Since it was a pilot project, First Financial CU and First Nations collected feedback from participants to conduct an evaluation of the simulation model. They will be compiling the data and writing a report to address strengths and weaknesses of the program, enabling First Nations to improve the model for possible use at more schools.
A Foundation Grant at Work
NCUF grants are made possible by supporters of the Foundation and the Community Investment Fund (CIF), an award-winning system of investments that help credit unions earn dividends while donating to national and state community development programs.
This “Grant at Work” is part of a series highlighting NCUF grantees making a positive impact in their community and empowering consumers to achieve financial freedom through credit unions.

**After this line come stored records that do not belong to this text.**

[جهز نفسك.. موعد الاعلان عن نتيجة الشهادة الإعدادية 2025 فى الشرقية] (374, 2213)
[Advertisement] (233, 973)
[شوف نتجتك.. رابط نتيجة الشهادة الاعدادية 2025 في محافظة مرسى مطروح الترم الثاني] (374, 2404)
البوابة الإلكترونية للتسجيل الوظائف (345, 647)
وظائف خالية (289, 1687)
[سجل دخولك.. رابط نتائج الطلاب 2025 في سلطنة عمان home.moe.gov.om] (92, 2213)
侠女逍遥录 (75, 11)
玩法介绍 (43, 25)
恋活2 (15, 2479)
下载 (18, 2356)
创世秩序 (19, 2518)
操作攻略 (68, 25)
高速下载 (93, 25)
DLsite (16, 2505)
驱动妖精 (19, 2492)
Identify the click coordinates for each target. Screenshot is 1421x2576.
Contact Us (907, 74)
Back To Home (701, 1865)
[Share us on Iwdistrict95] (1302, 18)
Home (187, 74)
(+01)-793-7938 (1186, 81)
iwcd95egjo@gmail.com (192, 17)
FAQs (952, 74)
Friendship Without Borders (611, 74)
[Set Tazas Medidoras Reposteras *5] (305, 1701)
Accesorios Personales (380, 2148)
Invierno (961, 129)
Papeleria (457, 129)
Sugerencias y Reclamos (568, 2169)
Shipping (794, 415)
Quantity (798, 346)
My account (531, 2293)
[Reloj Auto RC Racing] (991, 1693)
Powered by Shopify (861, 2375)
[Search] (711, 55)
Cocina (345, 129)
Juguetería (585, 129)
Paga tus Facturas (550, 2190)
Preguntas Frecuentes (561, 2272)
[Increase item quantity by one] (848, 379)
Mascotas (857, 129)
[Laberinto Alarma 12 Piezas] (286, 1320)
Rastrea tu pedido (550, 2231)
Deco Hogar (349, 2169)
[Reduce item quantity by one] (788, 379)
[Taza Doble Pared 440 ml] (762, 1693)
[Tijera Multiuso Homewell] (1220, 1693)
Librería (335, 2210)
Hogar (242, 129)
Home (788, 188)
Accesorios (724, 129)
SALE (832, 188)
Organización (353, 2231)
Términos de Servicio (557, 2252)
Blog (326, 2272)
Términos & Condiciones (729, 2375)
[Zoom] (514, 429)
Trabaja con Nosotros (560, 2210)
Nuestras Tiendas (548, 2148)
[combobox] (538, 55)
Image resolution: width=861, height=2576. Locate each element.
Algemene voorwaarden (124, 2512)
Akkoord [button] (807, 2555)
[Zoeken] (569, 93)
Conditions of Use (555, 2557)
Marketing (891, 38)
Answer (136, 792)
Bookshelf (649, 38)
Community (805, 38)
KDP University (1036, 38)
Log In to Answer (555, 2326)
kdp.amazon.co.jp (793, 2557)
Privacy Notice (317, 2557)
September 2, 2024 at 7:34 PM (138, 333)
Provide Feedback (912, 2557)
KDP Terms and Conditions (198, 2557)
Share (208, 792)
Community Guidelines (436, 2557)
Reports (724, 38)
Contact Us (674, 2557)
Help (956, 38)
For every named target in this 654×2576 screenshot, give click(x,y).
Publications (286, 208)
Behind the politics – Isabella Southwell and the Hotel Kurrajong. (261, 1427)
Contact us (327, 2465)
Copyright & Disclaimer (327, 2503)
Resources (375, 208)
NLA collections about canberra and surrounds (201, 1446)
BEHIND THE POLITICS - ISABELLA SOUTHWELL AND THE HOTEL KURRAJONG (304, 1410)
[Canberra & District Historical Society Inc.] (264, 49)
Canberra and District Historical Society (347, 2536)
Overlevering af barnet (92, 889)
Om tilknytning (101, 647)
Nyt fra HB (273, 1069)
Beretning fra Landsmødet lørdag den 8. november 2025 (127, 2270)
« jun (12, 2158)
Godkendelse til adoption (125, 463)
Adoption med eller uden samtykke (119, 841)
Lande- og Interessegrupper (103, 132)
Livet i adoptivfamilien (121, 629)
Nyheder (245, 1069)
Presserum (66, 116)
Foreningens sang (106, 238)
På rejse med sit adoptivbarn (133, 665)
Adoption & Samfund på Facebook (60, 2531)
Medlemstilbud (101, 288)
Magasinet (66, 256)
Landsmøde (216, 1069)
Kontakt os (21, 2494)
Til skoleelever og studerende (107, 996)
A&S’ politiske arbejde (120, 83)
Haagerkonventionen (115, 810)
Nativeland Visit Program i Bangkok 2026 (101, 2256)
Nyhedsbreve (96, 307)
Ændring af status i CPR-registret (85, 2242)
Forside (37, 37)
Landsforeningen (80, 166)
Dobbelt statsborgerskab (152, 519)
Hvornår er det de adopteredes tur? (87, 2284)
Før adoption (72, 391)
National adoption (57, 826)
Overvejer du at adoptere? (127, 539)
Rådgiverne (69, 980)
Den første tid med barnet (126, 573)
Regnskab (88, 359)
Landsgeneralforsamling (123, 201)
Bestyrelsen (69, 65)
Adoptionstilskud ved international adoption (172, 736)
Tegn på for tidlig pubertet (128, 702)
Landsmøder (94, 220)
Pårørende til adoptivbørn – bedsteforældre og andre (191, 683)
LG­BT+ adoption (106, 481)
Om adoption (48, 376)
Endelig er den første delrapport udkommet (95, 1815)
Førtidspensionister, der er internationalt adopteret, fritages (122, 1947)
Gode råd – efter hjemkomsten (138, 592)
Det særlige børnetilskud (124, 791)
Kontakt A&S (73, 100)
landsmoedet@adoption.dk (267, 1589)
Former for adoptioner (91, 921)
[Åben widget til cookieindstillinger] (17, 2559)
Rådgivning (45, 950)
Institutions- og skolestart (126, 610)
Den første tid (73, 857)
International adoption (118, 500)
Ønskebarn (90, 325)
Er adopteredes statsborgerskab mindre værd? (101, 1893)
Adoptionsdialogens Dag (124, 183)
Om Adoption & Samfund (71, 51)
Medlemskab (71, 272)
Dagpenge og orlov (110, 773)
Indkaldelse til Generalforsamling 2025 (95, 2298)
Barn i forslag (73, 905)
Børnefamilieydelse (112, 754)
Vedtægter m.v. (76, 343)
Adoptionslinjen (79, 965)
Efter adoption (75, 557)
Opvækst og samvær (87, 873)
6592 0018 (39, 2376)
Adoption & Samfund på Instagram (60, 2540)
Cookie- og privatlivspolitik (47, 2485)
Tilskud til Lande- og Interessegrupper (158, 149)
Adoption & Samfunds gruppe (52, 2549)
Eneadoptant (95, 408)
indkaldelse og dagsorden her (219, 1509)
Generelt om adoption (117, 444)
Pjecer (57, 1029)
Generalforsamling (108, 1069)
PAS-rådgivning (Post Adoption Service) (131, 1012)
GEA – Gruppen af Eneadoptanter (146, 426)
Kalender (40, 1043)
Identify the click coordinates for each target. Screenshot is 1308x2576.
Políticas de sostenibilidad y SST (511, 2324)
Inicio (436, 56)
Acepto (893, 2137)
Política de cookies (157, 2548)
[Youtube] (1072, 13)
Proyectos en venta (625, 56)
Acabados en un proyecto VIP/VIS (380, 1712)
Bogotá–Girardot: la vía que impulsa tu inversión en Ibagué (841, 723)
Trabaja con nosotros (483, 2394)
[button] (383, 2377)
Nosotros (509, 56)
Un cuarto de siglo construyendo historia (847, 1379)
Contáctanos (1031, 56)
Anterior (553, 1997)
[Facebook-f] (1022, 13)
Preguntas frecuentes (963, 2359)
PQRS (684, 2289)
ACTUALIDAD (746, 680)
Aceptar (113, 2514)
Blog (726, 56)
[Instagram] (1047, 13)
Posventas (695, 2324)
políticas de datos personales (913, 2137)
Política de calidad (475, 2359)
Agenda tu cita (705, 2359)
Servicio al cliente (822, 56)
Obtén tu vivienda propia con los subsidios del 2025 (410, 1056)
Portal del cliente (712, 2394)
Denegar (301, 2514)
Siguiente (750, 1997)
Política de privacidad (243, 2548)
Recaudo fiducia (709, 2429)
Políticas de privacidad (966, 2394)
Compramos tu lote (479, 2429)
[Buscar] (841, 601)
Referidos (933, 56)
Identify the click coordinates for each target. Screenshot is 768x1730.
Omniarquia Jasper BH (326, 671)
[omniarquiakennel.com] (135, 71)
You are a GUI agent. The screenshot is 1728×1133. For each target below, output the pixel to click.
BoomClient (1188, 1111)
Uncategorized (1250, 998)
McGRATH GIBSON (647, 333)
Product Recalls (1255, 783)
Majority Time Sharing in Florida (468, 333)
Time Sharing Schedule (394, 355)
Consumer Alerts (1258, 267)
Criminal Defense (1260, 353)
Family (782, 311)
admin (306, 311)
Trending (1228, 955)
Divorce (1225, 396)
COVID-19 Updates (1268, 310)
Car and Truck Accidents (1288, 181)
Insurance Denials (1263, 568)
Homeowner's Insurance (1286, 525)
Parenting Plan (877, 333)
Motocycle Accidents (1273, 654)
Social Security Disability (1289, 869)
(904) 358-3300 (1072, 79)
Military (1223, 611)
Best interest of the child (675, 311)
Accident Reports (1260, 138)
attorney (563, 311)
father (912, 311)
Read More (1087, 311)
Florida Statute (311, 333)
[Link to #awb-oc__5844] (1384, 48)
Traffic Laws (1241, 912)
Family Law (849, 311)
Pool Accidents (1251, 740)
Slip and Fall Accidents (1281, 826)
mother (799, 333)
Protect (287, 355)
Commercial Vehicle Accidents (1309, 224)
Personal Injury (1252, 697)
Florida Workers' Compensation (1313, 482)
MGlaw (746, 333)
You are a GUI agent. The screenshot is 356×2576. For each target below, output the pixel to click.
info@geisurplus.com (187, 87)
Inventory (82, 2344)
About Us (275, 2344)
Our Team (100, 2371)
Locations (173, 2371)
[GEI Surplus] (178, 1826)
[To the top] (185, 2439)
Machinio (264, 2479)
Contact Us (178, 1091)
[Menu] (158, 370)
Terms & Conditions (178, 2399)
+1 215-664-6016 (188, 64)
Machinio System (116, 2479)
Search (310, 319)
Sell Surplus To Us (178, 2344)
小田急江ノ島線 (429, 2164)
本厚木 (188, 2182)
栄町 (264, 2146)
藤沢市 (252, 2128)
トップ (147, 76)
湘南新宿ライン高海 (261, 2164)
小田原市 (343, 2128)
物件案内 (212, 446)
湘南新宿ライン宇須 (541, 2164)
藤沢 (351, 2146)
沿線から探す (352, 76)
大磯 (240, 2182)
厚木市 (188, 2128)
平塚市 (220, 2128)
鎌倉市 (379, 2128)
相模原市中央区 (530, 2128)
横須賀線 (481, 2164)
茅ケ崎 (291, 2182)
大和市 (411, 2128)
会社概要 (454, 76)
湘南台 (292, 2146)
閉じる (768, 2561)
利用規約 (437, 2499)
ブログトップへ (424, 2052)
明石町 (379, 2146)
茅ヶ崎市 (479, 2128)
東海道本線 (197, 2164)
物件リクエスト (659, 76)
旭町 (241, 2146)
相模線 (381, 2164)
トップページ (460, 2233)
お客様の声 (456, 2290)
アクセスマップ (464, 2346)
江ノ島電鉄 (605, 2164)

About the National Credit Union Foundation (ncuf.coop):
The National Credit Union Foundation is the US credit union movement’s primary national philanthropic program provider, fundraiser and grant-maker, working to help consumers achieve financial freedom through credit unions. Through NCUF grants and programs, credit unions provide widespread financial education, create greater access to affordable financial services, and empower more consumers to save, build assets, and own homes.
NCUF is funded primarily by investments in the award-winning Community Investment Fund (CIF) and by generous Corporate Supporters led by the Credit Union National Association and CUNA Mutual. All NCUF donors provide support that empowers NCUF and state credit union foundations to make financial freedom achievable through credit unions.
The National Credit Union Foundation is a 501(c)(3) tax-exempt charitable organization. NCUF continues to earn the Better Business Bureau seal of approval as an “Accredited Charity” for meeting all 20 BBB Wise Giving Alliance Standards for national charities.